### Problem details
Copy each line below containing "Open".

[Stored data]

----

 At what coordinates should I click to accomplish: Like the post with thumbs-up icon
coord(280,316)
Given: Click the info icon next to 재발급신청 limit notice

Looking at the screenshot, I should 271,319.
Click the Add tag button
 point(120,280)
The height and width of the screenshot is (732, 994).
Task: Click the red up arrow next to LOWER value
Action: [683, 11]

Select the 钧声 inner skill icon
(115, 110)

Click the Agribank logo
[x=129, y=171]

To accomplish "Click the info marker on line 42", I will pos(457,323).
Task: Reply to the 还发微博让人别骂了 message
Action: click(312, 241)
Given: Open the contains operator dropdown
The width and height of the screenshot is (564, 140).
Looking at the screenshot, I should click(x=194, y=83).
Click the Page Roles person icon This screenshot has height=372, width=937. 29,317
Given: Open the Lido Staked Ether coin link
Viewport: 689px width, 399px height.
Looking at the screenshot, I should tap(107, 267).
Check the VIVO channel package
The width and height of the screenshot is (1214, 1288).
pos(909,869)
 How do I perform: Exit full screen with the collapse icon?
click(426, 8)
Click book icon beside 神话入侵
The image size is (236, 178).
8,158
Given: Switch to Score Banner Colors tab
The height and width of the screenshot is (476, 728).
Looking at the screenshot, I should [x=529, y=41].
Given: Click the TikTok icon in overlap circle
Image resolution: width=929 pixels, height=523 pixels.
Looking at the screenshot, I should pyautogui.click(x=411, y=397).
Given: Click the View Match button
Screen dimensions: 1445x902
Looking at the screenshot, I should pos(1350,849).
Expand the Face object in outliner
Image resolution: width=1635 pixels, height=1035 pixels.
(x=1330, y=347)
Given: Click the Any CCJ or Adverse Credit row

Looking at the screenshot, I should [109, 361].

----

### Exercise response
Given: Open the contains operator dropdown
Given: Open the Lido Staked Ether coin link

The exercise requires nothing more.